• _Exercise objective_:
Everything from the line with "[Close dialog] (607, 1054)" through the last line of the records below should be copied exactly, both ends included.
[Exercise input Boundary: Start]
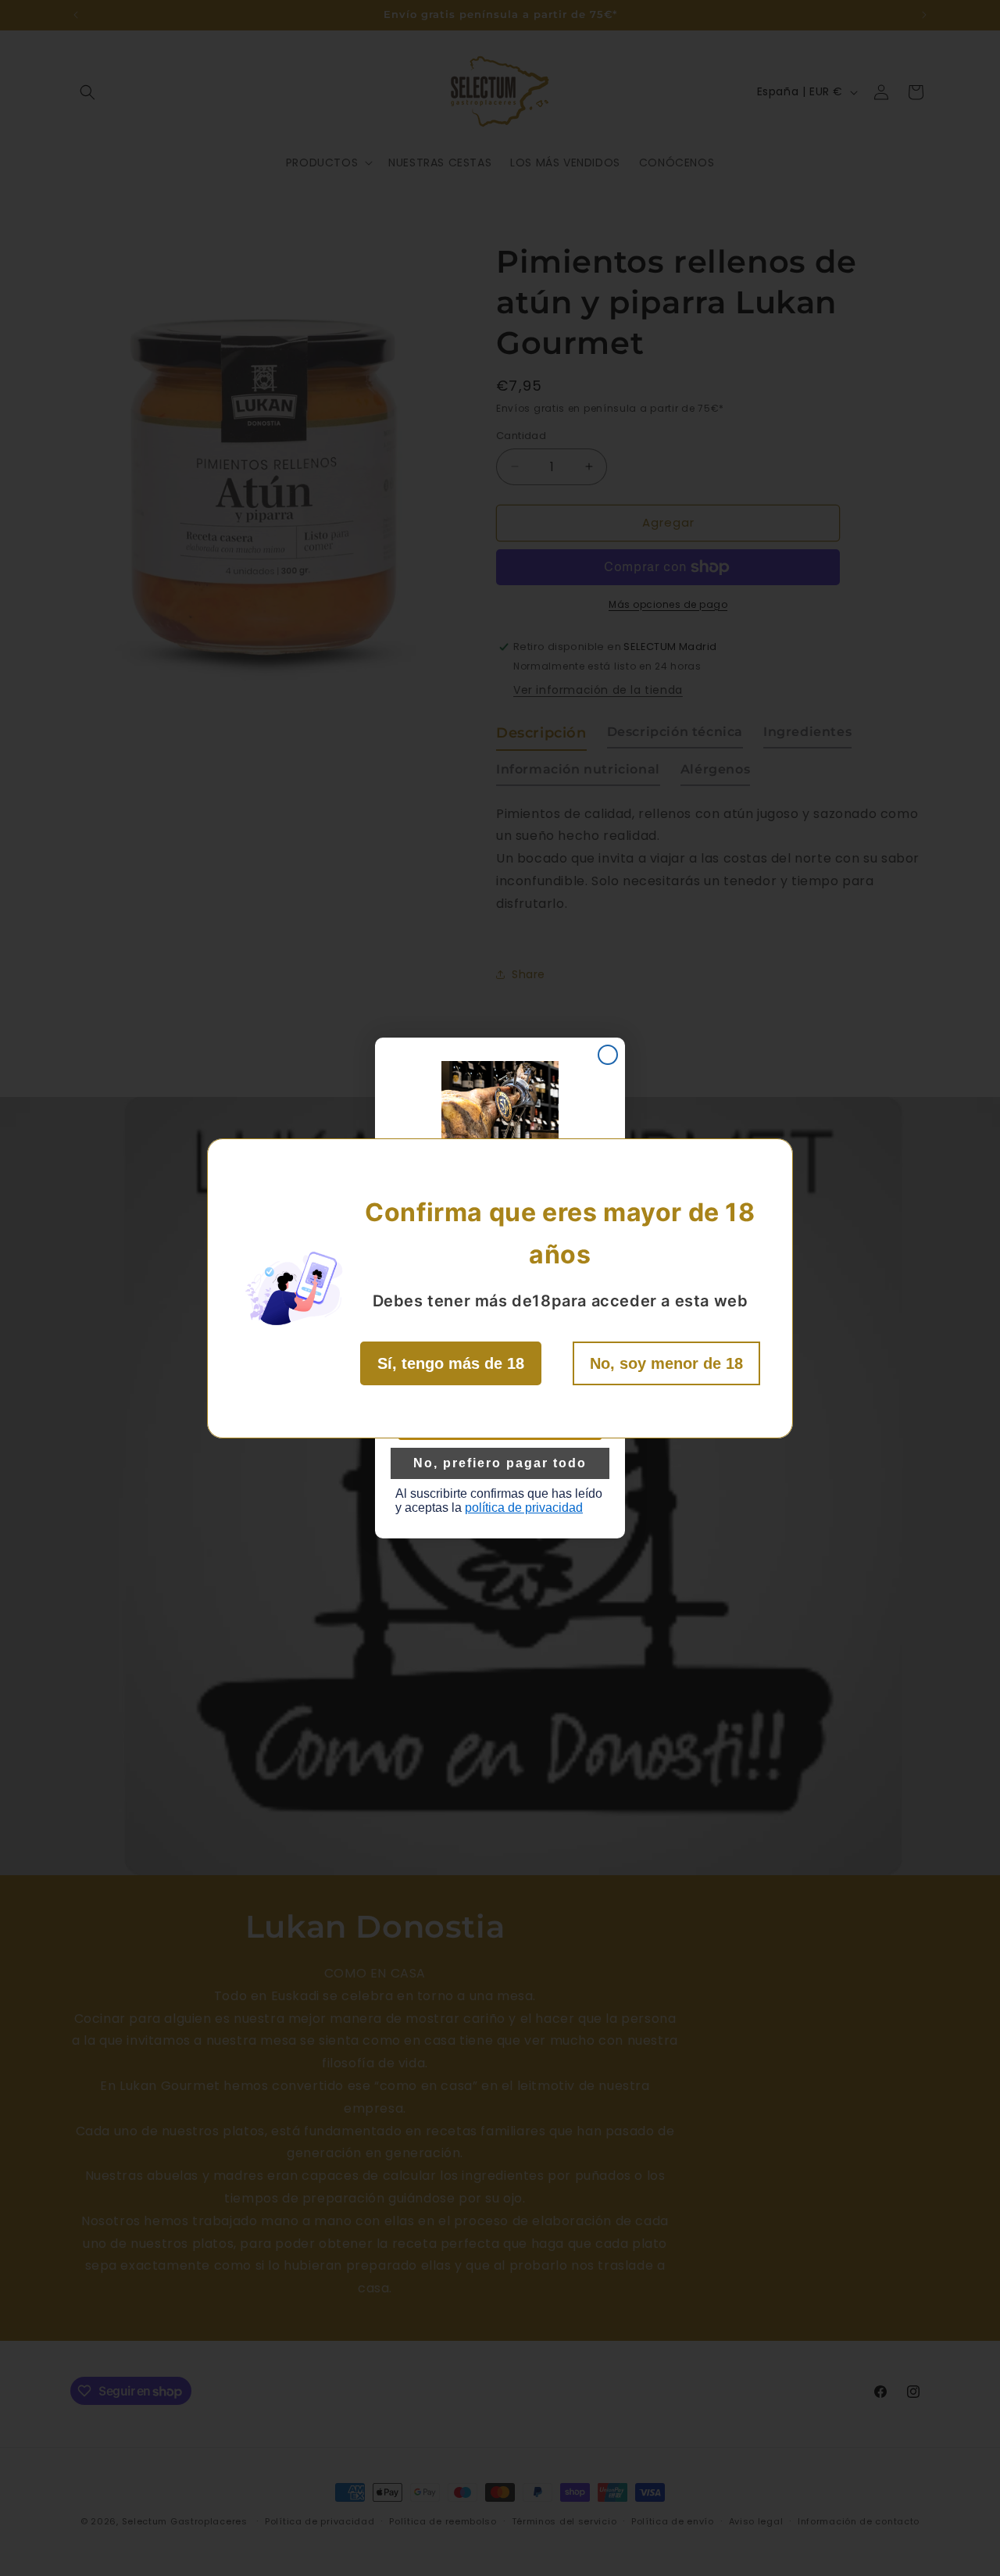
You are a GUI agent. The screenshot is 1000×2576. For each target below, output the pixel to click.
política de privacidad (524, 1507)
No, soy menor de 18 (666, 1363)
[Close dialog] (607, 1054)
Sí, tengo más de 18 (450, 1363)
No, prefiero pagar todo (500, 1463)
[Exercise input Boundary: End]
• _Written answer_:
[Close dialog] (607, 1054)
Sí, tengo más de 18 (450, 1363)
No, prefiero pagar todo (500, 1463)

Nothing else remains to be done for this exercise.